- **Action item**: Everything in the data below is left aside except the lines from the one containing "Click the dark backdrop outside the modal" through the one containing "This screenshot has height=799, width=1512."; repeat those exactly.

- **Data**:
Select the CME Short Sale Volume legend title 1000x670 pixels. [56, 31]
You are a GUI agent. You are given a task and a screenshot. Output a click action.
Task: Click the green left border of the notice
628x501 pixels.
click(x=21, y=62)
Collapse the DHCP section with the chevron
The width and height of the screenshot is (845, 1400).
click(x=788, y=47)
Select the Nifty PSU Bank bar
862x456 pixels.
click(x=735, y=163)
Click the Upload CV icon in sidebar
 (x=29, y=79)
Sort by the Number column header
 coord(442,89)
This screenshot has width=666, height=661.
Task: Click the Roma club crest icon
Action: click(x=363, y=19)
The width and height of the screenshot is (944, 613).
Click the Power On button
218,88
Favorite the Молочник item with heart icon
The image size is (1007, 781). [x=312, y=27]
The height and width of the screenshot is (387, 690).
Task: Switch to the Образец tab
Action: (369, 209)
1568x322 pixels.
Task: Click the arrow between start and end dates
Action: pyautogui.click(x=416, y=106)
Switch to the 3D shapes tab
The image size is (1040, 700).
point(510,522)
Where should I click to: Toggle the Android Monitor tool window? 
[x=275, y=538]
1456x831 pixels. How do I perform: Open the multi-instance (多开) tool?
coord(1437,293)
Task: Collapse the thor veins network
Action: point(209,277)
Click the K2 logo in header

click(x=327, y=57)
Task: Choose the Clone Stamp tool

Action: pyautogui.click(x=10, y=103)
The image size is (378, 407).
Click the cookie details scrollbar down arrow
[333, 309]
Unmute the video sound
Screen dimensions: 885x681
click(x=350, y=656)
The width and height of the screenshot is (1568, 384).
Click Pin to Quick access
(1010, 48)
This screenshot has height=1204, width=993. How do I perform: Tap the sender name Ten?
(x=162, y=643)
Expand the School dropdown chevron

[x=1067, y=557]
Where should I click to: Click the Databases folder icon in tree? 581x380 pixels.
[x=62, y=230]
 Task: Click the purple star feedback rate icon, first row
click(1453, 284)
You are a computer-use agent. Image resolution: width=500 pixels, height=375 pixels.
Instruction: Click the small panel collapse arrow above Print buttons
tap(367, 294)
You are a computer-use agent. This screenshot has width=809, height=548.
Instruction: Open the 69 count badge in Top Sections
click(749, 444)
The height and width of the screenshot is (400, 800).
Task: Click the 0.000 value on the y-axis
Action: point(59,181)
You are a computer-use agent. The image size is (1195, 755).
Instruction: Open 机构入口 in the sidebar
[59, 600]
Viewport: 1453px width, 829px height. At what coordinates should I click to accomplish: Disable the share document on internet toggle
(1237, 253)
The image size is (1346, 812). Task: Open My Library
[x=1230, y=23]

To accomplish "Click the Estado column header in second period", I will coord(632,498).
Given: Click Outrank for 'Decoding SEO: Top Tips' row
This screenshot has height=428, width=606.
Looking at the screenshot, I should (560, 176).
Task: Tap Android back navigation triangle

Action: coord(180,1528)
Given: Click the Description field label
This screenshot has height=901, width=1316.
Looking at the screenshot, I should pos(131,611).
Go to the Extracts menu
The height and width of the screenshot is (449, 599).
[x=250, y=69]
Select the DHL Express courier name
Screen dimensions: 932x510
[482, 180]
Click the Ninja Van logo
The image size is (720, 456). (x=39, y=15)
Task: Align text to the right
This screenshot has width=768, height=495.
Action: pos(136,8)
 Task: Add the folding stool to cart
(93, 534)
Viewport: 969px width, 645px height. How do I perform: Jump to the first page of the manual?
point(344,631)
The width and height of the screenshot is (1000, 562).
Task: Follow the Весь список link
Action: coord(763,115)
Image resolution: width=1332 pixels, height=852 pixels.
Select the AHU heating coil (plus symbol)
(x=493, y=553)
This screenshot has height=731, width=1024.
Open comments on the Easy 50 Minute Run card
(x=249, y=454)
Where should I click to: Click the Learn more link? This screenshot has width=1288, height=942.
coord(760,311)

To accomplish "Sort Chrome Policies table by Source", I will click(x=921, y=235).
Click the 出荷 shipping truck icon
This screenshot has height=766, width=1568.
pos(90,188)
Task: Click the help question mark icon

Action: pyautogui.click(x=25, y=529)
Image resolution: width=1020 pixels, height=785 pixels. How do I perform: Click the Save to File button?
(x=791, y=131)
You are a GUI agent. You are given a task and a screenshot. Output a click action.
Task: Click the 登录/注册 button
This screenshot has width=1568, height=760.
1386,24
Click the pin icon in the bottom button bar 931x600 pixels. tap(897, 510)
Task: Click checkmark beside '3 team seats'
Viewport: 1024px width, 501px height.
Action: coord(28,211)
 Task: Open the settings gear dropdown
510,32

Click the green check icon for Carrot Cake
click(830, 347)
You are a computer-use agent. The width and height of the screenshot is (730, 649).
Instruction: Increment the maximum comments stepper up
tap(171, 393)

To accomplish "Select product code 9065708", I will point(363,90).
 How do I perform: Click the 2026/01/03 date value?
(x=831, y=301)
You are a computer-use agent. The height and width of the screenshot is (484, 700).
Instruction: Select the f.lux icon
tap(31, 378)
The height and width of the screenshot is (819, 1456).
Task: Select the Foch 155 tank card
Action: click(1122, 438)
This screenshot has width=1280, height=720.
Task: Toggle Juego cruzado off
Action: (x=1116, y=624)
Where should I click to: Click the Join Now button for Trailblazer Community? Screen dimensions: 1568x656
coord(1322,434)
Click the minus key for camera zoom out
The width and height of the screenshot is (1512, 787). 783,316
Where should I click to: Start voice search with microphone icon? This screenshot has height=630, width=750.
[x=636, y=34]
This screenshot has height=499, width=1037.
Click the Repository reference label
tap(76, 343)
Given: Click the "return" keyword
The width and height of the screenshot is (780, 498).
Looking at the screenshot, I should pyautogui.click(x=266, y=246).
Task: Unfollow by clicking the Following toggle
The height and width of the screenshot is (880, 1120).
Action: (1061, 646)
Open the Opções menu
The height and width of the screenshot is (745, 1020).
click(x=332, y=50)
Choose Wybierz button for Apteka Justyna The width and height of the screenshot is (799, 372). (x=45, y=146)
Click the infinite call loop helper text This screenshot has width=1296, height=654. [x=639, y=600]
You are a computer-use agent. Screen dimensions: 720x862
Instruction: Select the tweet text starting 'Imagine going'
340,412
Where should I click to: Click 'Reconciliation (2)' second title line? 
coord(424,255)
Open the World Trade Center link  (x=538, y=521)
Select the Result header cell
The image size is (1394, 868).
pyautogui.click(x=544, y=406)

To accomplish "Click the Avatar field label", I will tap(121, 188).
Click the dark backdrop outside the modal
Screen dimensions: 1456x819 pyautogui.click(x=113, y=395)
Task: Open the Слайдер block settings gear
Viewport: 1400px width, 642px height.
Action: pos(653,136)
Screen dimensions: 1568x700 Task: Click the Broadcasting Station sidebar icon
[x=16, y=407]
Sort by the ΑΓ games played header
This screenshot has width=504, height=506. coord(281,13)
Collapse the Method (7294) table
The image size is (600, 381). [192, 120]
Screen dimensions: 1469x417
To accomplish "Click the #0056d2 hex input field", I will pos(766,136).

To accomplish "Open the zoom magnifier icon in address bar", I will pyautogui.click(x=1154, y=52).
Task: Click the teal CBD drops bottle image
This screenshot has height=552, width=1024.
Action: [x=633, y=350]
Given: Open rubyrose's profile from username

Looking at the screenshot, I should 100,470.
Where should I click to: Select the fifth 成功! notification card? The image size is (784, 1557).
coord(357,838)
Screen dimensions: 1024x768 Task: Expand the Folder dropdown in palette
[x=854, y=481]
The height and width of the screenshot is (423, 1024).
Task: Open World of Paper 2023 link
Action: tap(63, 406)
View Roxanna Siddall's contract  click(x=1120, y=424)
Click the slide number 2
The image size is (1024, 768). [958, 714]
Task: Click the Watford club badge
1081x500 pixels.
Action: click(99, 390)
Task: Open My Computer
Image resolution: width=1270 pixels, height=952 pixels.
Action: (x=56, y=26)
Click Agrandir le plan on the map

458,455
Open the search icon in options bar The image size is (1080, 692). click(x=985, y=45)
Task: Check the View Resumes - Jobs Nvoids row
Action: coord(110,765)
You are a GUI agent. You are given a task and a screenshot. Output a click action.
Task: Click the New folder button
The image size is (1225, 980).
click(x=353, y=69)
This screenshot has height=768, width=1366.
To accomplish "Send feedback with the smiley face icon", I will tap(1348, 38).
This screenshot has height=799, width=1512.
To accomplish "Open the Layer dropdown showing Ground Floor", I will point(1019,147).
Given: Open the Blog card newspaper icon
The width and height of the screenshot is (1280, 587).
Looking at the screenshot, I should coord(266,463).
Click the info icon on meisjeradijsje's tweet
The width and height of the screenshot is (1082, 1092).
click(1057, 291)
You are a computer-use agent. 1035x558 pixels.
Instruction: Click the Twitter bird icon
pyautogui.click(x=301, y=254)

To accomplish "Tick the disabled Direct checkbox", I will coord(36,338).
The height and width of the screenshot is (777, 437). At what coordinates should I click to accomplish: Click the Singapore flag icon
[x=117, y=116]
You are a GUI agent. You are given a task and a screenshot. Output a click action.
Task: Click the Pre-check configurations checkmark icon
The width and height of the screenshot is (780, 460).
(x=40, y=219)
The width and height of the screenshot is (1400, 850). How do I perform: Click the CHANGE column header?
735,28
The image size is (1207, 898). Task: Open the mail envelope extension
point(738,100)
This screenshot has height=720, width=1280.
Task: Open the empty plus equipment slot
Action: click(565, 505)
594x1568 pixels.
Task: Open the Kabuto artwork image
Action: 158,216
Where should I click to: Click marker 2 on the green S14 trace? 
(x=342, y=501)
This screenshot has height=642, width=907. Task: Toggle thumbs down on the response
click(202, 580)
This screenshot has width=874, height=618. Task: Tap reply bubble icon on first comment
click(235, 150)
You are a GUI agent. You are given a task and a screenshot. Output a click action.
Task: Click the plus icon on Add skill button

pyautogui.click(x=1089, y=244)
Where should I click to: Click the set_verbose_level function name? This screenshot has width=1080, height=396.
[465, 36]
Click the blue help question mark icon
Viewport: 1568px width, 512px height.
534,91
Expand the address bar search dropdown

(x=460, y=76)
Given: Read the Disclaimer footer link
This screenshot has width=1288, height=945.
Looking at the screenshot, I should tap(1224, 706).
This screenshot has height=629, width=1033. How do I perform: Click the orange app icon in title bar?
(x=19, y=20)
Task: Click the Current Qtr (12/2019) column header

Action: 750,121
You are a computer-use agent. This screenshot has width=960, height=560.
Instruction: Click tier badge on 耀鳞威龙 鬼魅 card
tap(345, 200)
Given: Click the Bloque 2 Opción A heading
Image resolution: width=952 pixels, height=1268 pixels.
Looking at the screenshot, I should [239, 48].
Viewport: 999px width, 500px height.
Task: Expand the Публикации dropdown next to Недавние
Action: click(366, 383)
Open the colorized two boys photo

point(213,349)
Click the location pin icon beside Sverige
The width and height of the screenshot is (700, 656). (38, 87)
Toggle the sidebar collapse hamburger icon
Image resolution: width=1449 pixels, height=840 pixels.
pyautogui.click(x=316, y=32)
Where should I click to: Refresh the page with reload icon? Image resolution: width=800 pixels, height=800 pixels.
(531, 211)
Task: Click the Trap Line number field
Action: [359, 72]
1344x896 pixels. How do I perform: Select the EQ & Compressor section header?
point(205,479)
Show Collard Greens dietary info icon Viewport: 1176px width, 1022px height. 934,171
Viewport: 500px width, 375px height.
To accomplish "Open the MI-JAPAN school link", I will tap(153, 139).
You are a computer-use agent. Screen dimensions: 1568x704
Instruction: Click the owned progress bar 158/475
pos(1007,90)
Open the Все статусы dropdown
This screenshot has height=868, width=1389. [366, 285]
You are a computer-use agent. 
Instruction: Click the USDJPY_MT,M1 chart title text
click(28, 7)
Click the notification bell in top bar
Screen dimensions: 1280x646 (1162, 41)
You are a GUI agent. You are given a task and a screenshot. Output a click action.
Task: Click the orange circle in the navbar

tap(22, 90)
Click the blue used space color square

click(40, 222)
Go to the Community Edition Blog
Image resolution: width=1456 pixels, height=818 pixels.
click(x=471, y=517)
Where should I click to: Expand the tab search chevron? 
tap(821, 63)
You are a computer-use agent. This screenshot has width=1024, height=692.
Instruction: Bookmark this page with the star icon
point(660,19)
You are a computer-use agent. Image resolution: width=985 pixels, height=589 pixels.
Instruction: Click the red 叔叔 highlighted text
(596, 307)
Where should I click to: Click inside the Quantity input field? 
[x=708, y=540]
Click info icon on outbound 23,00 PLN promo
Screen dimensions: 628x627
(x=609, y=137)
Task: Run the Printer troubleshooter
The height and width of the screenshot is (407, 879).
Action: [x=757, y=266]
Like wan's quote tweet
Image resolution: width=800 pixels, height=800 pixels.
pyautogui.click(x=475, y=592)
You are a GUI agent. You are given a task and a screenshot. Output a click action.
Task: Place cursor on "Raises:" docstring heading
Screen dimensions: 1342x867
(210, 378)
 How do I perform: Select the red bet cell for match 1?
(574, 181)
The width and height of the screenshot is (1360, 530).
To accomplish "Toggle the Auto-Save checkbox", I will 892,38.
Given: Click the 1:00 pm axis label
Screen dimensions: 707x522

- **Answer for the task**:
Click the dark backdrop outside the modal
Screen dimensions: 1456x819 pyautogui.click(x=113, y=395)
Task: Open the Слайдер block settings gear
Viewport: 1400px width, 642px height.
Action: pos(653,136)
Screen dimensions: 1568x700 Task: Click the Broadcasting Station sidebar icon
[x=16, y=407]
Sort by the ΑΓ games played header
This screenshot has width=504, height=506. coord(281,13)
Collapse the Method (7294) table
The image size is (600, 381). [192, 120]
Screen dimensions: 1469x417
To accomplish "Click the #0056d2 hex input field", I will pos(766,136).

To accomplish "Open the zoom magnifier icon in address bar", I will pyautogui.click(x=1154, y=52).
Task: Click the teal CBD drops bottle image
This screenshot has height=552, width=1024.
Action: [x=633, y=350]
Given: Open rubyrose's profile from username

Looking at the screenshot, I should 100,470.
Where should I click to: Select the fifth 成功! notification card? The image size is (784, 1557).
coord(357,838)
Screen dimensions: 1024x768 Task: Expand the Folder dropdown in palette
[x=854, y=481]
The height and width of the screenshot is (423, 1024).
Task: Open World of Paper 2023 link
Action: tap(63, 406)
View Roxanna Siddall's contract  click(x=1120, y=424)
Click the slide number 2
The image size is (1024, 768). [958, 714]
Task: Click the Watford club badge
1081x500 pixels.
Action: click(99, 390)
Task: Open My Computer
Image resolution: width=1270 pixels, height=952 pixels.
Action: (x=56, y=26)
Click Agrandir le plan on the map

458,455
Open the search icon in options bar The image size is (1080, 692). click(x=985, y=45)
Task: Check the View Resumes - Jobs Nvoids row
Action: coord(110,765)
You are a GUI agent. You are given a task and a screenshot. Output a click action.
Task: Click the New folder button
The image size is (1225, 980).
click(x=353, y=69)
This screenshot has height=768, width=1366.
To accomplish "Send feedback with the smiley face icon", I will tap(1348, 38).
This screenshot has height=799, width=1512.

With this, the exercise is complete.